Bande dessinée de Benjamin Laurent et Claire Martin.
Garance est la meilleure accoucheuse de Cologne et nombreux·ses sont celleux qui vantent ses talents de guérisseuse. Alors qu’elle forme Justina, son assistante, elle perçoit un changement dans l’attitude générale envers sa profession. L’inquisition en a après les « ventrières » et n’hésite pas à les qualifier de sorcières. Prudente, Garance se plie à toutes les règles, même celles qui compliquent son travail et ne reposent que sur la superstition et la haine virulente de l’Église. « La discrétion, c’est le seul moyen de ne pas avoir de problème et d’assurer notre mission auprès de celles qui comptent sur nous. » (p. 14) Les procès en sorcellerie se multiplient dans la ville et Garance assiste impuissante à la mise à mort de ses compagnes innocentes de tout crime, si ce n’est celui d’avoir assisté les femmes, les mères, les accouchées. « Quand une femme souffre, il est de notre devoir de lui venir en aide, même c’est contraire aux règles ! » (p. 35)

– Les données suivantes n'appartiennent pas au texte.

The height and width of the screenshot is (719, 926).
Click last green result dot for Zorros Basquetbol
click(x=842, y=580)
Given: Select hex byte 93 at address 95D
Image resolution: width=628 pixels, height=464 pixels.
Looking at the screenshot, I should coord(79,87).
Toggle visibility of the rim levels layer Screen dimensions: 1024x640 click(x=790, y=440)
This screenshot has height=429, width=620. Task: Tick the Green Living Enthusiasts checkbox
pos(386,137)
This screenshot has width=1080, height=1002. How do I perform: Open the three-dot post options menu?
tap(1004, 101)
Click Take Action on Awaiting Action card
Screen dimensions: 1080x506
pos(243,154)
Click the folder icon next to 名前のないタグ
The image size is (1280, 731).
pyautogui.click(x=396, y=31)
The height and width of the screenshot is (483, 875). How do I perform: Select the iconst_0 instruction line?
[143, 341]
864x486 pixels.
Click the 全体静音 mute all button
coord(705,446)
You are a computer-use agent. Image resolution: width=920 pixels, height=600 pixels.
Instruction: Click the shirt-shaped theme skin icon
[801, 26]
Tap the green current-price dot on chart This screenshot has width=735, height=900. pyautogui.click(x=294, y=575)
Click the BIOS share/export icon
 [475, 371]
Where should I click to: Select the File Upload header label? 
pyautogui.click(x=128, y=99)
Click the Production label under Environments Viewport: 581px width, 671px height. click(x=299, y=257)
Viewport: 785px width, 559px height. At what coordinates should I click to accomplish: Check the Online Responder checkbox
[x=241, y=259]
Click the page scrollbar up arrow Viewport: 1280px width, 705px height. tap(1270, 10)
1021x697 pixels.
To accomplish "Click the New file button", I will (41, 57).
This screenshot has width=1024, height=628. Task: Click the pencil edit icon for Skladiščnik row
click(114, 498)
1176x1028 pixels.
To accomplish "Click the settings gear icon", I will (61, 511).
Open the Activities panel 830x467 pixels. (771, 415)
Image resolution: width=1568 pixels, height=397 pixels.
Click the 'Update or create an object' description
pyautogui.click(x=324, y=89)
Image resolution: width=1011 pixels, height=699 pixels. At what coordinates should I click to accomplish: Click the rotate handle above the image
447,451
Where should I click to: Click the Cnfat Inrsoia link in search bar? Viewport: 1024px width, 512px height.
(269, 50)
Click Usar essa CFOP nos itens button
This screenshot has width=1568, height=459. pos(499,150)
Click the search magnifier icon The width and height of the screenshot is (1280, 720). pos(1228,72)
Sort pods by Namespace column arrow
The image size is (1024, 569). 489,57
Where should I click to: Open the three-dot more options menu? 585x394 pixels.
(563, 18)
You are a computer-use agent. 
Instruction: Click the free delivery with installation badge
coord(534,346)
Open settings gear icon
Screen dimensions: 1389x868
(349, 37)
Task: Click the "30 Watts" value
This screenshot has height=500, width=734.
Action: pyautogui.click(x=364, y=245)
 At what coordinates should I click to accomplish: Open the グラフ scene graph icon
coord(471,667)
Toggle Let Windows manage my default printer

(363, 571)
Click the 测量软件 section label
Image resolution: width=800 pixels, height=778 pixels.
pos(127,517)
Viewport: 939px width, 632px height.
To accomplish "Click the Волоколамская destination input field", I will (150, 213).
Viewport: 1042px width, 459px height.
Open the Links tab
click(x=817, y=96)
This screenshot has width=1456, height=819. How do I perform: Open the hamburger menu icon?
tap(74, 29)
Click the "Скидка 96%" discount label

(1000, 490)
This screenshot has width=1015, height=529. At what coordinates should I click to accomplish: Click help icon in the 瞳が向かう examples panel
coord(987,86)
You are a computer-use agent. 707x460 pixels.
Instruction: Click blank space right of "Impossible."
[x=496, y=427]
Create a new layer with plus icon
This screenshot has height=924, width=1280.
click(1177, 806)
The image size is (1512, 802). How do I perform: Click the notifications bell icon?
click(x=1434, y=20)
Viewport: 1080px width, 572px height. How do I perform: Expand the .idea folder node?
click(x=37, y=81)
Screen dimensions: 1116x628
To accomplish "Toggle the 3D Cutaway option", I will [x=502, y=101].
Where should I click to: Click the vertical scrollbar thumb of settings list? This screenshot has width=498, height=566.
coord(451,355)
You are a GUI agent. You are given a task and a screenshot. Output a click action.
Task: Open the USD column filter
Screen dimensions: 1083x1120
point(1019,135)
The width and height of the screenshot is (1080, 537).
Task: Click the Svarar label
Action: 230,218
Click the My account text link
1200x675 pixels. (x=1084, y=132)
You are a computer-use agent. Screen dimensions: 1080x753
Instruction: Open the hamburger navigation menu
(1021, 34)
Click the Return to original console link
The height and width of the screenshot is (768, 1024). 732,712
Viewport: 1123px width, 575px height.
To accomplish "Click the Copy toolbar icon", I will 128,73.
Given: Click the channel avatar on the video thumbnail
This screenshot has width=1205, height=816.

Cette bande dessinée se fonde sur un substrat historique riche et documenté, comme en témoigne le cahier thématique en fin d’ouvrage. Difficile de ne pas s’attacher à Garance, Justina, Adélaïde ou encore Elsa, épouse d’un général de l’Empereur qui est contrainte de dissimuler sa grossesse. Et pourquoi ce titre ? C’est le nom longtemps donné à la belladone, plante qui soulage les douleurs, mais peut aussi faire avorter. Ce que je retiens surtout de cette courte lecture, c’est que nous, femmes, nous n’en finirons jamais de nous battre pour conserver ou acquérir des droits, notamment celui de disposer de notre corps.